━━━━━ Records for the exercise
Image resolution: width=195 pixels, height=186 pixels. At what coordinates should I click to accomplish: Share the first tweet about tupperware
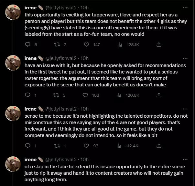(x=159, y=44)
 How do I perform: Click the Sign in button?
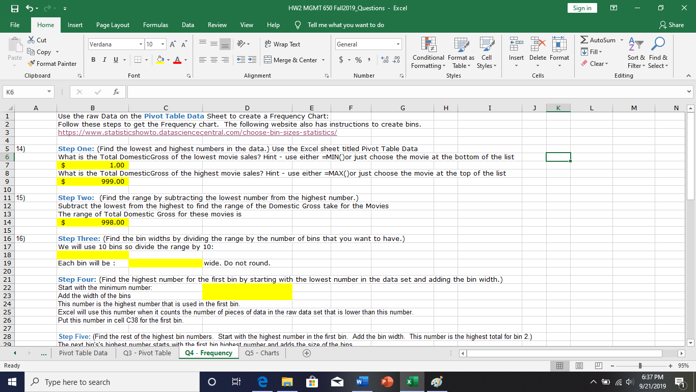[582, 8]
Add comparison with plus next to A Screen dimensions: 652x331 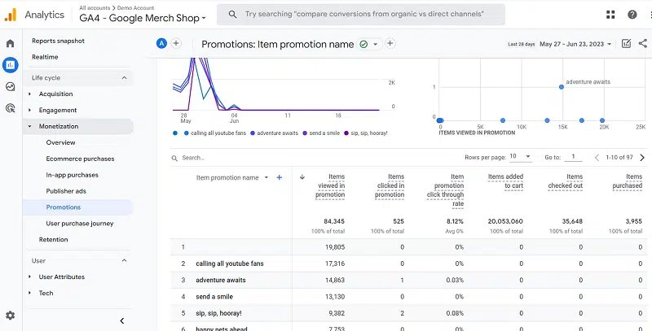176,44
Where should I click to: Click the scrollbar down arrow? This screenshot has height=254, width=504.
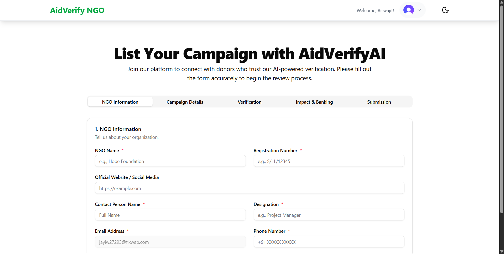pyautogui.click(x=502, y=252)
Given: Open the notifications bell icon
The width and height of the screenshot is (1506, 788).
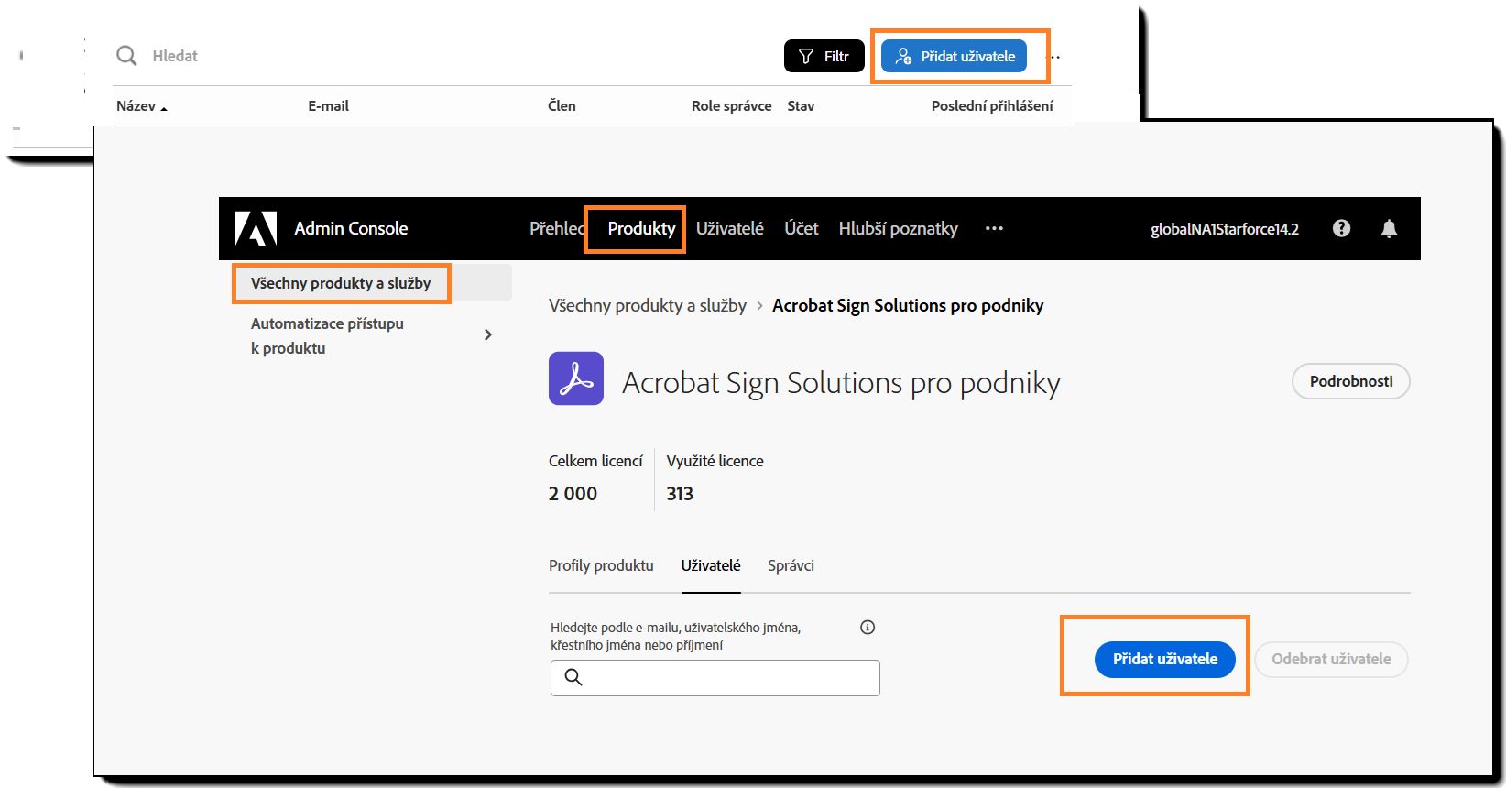Looking at the screenshot, I should [x=1389, y=228].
━━━━━━━━━━
» **What you should do**: The lines to copy begin with the one containing "Where should I" and end with the last line of the entries above; copy them exactly, minus the pictures.

» **Solution to this problem**:
Where should I click to: Click the scrollbar down arrow? This screenshot has height=254, width=504.
pyautogui.click(x=502, y=252)
Given: Open the notifications bell icon
The width and height of the screenshot is (1506, 788).
Looking at the screenshot, I should [x=1389, y=228].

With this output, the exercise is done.